I’ve been playing around with AI image generation for a few weeks now, but I haven’t been using it as a way to generate images for any real purpose. It’s been fun to see what a dumb prompt like “Godzilla in a suit and tie” would look like but I’d be wary of anyone who could put such a thing to any use.
I’ve been using Stable Diffusion: Home Edition rather than bother using one of the hosted versions, and in the process have been learning a lot about how the whole AI image generation process works. The front-runner in the SD camp for local versions is/has been Automatic1111 which is an easy to use web-based tool that allows users to enter in positive and negative prompts, slide a few sliders, and generate images.
Never one to make life easy for myself, I have been using the alternate SD front-end, ComfyUI.
Comfy is a node-based tool, and I like that because I can build workflows that cater to whatever operation I want to perform. Do I want to generate one basic image using one basic model source, a positive and negative prompt? That’s what Comfy can do out of the box. Do I want to test several different models with the same settings? I can do that too.
In order to learn about SD and ComfyUI, I have been watching the YT channel of Scott Detweiler. Scott works for Stability, makers of the Stable Diffusion platform, and has himself switched from Auto1111 to Comfy. He is a great source of info not just on SD, but how to set up Comfy to perform specific tasks. One task that I probably will find a use for is to upscale existing images.
Resizing images down works pretty well, usually. Algorithms which do this remove pixels and shift color information around, and at a smaller size we don’t really see the results at the pixel level; our eyes only care about the overall composition, which is often more than passable. However, scaling up is a problem. In this direction, the algorithm needs to add pixels and color info that isn’t there. Modern resizing with tools such as Photoshop do OK if you’re taking a 512×512 image and increasing its size to maybe 2x that, but going beyond that 2x multiplier and you might be looking at a blurry image. Considering that upsizing is probably being done for a reason, having blurry, jagged-edged images is not going to cut it at the final product.

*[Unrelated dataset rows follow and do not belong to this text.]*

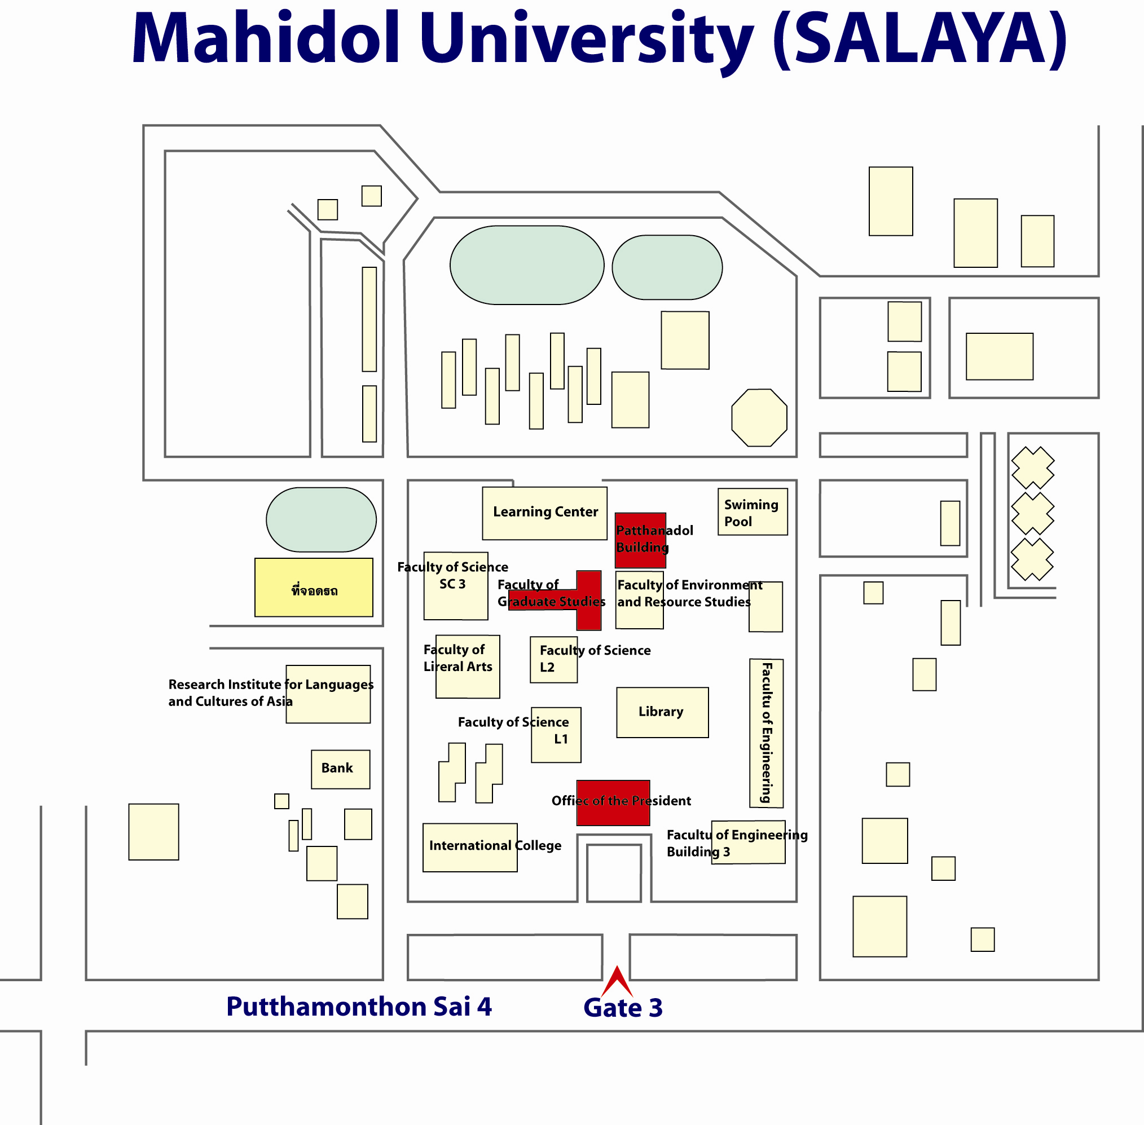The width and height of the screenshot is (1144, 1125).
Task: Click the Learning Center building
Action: point(544,513)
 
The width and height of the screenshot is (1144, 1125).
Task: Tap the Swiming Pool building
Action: point(752,511)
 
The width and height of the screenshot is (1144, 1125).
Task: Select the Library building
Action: point(662,712)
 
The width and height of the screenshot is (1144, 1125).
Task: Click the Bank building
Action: point(340,769)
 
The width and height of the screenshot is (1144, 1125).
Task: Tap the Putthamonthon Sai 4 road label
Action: point(359,1007)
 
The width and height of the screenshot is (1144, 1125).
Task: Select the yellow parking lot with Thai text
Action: point(314,588)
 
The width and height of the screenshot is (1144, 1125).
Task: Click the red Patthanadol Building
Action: point(641,540)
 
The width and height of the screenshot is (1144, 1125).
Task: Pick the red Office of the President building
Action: point(613,802)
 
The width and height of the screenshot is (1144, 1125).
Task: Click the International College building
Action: point(470,848)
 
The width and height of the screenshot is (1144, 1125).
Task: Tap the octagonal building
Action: point(759,417)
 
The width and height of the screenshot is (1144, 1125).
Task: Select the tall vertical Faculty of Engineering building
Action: point(767,733)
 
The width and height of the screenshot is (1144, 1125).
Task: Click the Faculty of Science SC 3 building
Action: point(456,585)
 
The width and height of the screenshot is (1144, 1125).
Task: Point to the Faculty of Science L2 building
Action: point(554,659)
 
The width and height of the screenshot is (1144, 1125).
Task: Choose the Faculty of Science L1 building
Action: point(556,735)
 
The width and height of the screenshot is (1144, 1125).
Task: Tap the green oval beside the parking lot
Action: point(322,519)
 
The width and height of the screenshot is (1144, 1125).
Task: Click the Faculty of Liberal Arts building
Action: point(468,667)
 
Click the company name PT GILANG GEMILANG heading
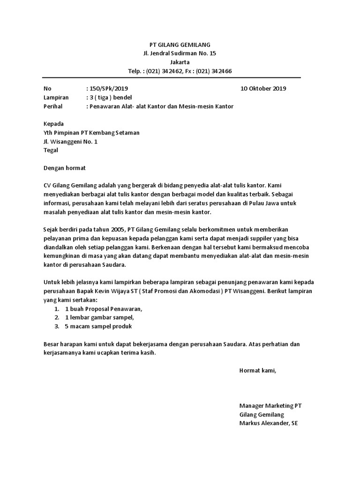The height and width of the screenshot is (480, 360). coord(180,45)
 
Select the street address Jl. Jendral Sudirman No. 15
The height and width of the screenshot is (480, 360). coord(180,53)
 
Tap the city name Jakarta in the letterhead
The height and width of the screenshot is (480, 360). coord(180,62)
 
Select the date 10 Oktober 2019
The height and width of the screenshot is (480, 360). coord(263,89)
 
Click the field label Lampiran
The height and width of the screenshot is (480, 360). coord(56,98)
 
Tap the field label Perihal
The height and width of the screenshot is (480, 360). coord(53,106)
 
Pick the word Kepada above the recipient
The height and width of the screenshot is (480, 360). coord(53,124)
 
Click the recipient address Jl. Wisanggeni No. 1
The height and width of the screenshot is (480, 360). coord(70,142)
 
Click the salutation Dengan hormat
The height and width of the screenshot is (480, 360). coord(65,168)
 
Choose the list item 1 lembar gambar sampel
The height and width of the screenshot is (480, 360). coord(100,318)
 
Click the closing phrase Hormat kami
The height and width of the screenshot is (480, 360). coord(258,370)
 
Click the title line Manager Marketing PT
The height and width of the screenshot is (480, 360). coord(267,406)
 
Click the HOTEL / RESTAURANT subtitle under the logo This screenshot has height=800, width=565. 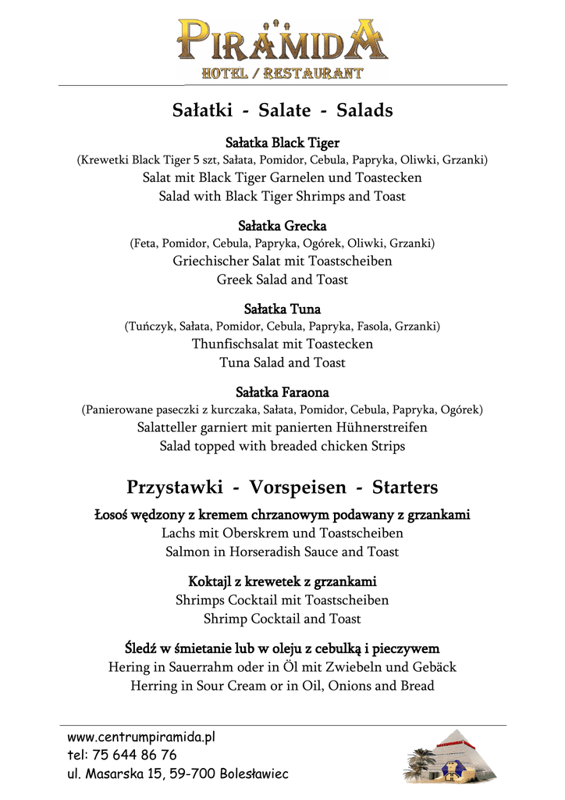[282, 74]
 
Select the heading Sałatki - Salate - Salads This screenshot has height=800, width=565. [282, 110]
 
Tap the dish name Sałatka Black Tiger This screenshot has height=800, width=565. [282, 143]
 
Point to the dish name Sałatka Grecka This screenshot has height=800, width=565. [282, 226]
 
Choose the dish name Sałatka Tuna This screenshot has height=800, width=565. [282, 309]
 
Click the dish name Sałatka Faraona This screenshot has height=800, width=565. [282, 391]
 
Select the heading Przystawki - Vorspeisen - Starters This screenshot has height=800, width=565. [282, 488]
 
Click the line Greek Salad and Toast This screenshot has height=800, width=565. [282, 279]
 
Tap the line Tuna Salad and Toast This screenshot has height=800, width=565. [282, 362]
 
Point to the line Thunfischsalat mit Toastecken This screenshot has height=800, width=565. [282, 344]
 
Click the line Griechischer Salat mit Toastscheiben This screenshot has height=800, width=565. [282, 260]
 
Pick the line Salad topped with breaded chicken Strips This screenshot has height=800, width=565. [282, 446]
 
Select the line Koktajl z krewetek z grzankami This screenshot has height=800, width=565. [282, 581]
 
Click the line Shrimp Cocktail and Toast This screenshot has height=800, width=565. [282, 619]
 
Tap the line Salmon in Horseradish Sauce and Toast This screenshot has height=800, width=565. [282, 552]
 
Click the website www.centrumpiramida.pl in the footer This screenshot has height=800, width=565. [141, 737]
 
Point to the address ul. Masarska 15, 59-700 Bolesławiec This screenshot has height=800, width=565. [178, 773]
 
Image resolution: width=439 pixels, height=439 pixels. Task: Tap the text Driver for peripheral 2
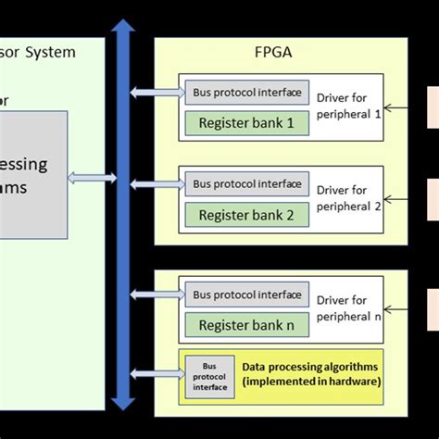coord(348,198)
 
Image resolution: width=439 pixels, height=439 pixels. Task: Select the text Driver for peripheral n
coord(348,308)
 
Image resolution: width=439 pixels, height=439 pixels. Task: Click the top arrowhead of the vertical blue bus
coord(121,28)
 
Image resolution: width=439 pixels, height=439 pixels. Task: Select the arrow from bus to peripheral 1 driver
coord(157,92)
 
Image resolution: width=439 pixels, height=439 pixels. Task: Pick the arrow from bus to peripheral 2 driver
coord(157,183)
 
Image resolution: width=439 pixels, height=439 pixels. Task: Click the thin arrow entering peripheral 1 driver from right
coord(402,107)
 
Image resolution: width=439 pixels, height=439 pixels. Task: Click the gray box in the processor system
coord(33,174)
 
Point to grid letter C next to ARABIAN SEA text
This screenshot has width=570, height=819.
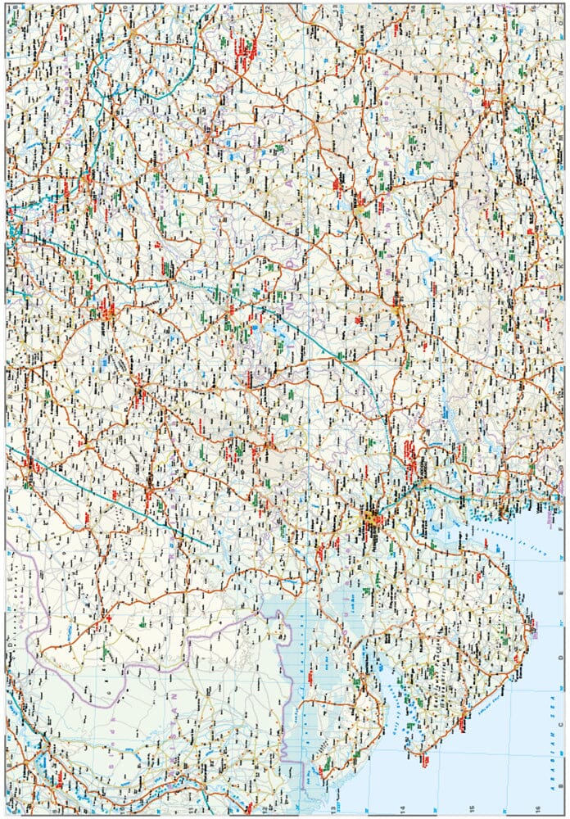pyautogui.click(x=561, y=736)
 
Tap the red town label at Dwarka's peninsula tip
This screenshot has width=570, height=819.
pyautogui.click(x=426, y=762)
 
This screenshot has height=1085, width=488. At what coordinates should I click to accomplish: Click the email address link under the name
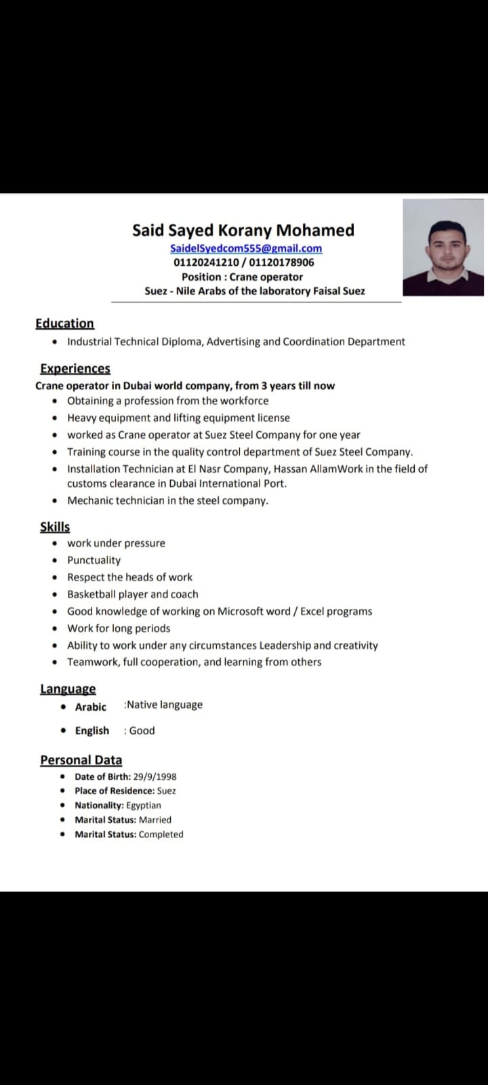pos(246,248)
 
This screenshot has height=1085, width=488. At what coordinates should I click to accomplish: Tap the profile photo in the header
pos(443,248)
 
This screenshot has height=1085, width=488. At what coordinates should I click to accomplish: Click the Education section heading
pos(65,323)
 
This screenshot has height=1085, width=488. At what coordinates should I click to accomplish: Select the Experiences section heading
pos(75,368)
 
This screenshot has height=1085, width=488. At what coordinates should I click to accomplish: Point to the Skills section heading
pos(55,527)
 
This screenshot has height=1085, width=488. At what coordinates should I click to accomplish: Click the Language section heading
pos(68,689)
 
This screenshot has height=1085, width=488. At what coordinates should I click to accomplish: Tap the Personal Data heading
pos(81,760)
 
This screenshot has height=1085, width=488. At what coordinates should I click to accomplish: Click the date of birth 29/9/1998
pos(155,776)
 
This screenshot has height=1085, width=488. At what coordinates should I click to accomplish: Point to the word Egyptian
pos(144,805)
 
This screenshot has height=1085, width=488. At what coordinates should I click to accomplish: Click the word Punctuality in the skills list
pos(94,560)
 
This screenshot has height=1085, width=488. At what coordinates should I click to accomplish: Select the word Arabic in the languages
pos(91,707)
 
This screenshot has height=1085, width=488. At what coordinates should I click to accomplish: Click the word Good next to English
pos(142,730)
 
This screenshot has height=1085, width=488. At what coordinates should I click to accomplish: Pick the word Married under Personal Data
pos(155,819)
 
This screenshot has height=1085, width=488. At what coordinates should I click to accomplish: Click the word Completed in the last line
pos(161,834)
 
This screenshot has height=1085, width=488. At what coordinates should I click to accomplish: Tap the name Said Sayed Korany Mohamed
pos(243,230)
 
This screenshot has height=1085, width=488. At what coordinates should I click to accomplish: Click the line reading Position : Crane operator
pos(242,277)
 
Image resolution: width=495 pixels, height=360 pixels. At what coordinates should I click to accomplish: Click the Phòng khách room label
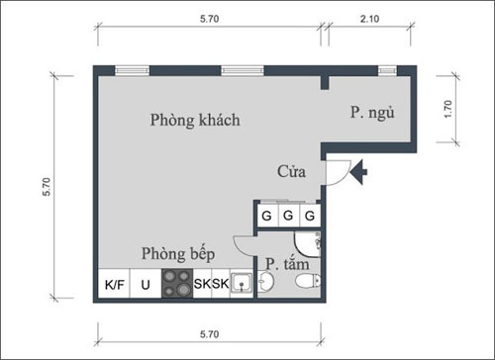point(195,120)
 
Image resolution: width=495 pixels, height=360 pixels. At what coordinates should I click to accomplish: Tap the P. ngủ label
point(372,113)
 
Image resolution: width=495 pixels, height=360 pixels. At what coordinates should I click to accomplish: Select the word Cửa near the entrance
point(291,171)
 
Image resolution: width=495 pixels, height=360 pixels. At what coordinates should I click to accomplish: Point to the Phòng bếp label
point(178,254)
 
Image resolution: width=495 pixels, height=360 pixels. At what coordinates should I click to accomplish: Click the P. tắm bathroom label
point(287,264)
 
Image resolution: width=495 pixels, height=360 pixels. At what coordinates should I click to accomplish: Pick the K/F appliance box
point(114,284)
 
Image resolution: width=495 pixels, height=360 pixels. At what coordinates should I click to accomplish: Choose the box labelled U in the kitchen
point(146,284)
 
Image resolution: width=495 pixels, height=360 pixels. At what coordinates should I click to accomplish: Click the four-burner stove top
point(177,284)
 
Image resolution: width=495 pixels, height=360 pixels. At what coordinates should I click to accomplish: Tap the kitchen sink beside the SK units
point(242,283)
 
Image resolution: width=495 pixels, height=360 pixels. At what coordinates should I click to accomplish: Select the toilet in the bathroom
point(308,281)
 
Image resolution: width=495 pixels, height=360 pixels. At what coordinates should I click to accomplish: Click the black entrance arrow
point(358,172)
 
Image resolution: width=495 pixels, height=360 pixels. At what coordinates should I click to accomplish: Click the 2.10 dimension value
point(369,19)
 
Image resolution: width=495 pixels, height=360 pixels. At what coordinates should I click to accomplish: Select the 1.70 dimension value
point(447,109)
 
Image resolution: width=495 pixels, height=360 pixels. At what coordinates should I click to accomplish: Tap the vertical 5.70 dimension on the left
point(47,187)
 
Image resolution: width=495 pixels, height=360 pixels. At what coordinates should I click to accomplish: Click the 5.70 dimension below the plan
point(209,334)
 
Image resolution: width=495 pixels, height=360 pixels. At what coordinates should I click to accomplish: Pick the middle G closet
point(288,216)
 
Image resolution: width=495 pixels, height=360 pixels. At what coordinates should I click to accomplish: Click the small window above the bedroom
point(387,70)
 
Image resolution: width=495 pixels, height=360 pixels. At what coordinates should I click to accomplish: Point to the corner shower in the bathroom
point(308,244)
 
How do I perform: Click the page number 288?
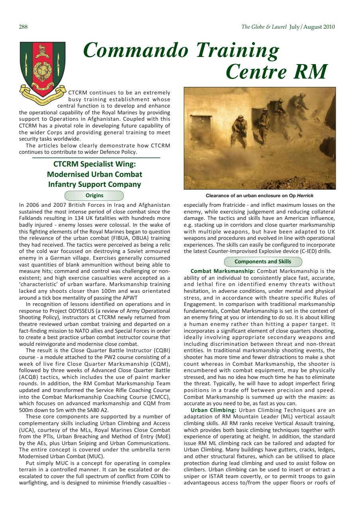click(23, 27)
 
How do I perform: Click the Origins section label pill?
click(94, 196)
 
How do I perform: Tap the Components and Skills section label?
click(263, 262)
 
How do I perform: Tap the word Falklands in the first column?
click(31, 219)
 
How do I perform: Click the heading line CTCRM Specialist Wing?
click(94, 164)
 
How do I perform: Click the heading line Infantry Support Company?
click(94, 184)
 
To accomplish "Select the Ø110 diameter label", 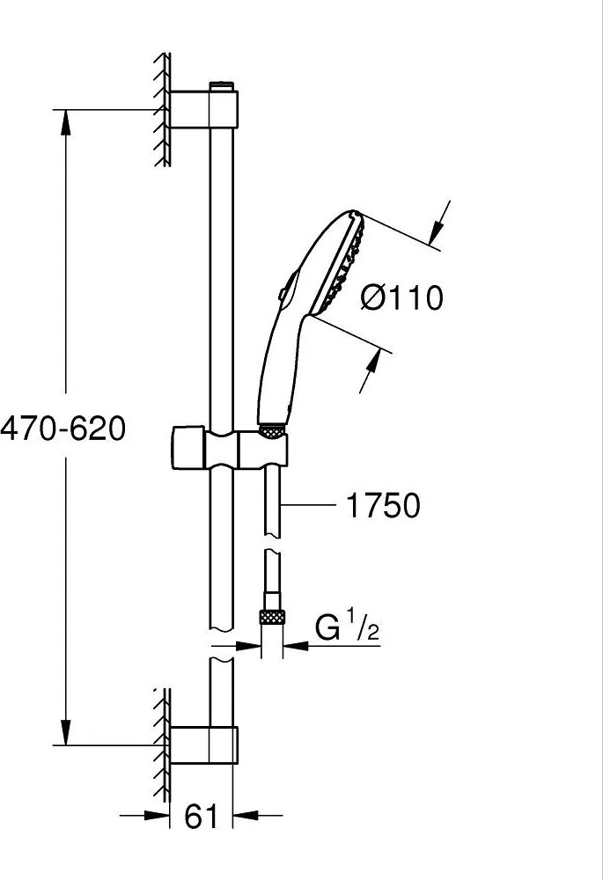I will tap(401, 298).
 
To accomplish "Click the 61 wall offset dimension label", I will tap(202, 817).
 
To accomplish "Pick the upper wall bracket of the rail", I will tap(205, 109).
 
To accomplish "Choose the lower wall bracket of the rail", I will tap(205, 744).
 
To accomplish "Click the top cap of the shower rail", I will tap(222, 86).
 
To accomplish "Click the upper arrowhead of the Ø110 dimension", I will tap(434, 233).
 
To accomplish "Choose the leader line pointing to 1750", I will tap(308, 505).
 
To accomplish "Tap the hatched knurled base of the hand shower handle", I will tap(273, 430).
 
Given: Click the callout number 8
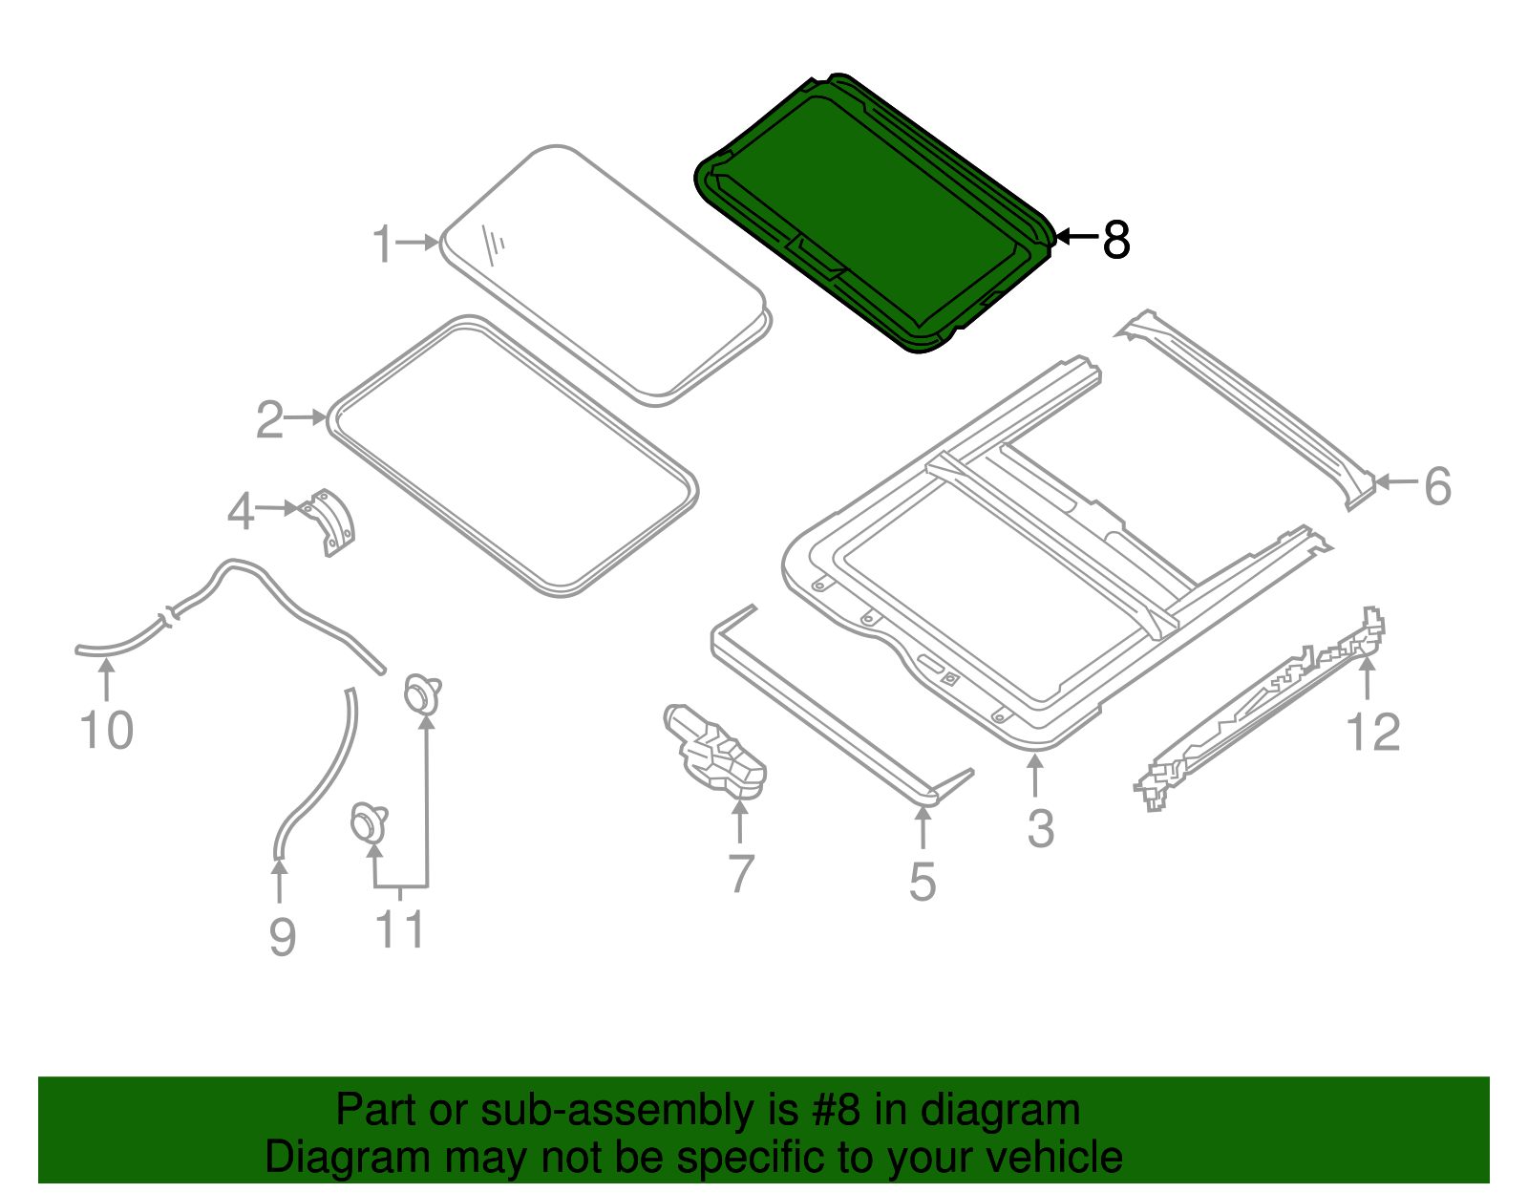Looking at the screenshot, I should [x=1115, y=240].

Thanks to a recent video from Scott Detweiler, I now have a workflow which allows me to drop in any image and upsample it to make it larger. Let’s look!
For my test, I used a variation on the logo I’m using for this site. The original dimensions of the full image are 512×486. Whenever I want to use this avatar, this size works well as a starting point, and I would only downsize this image to something smaller if need be.
The zoomed in version above was resized in Photoshop by a factor of 4, making this a 2048×1944 pixel image. As expected, when zoomed in, everything is jagged as the resizing process tried to (and actually did a fairly good job of) expanding the composition…just don’t look too close and you probably won’t notice the blur and pixels. Again, blowing up an image is probably being done for a purpose of viewing the image much closer, so making the image larger this way is kind of a waste of time as the quality just isn’t there.
I recreated Scott’s upsample workflow in Comfy, and loaded the original avatar image into the source.
A lot of these nodes are present only because they are required by the app, such as the red and green text prompt boxes, but aren’t being used to generate a new image. The rest of the nodes handle the multiplication of the original image by the factors defined in the Resize Factor node, the AI model used to upscale the source, and then the actual act of upscaling. This can take a few minutes, although one of the benefits of learning the complexities of ComfyUI over Auto1111 is that Comfy is designed to work on low-end computers…it can even utilize the CPU instead of the GPU, if that’s your jam (I have a 3070 right now).
The above image shows the results of the upscale operation along with the workflow. I had to zoom out so I could screenshot the results alongside the original image, so you can see the difference in size.
Above is a zoomed in version that shows the results up close.
And even closer. This image was upscaled to the same size as the Photoshop version, 2048×1944, but as you can see, the results are much, much, much better.
One of my goals for this workflow is to take some of my photos from my recent trip to Colorado and see if I can’t blow them up to make them suitable for printing and framing. As of right now, that’s the only reason I can think of for this process, although as the test above shows, taking a smaller image and enhancing the size could fit the bill in other cases where needed.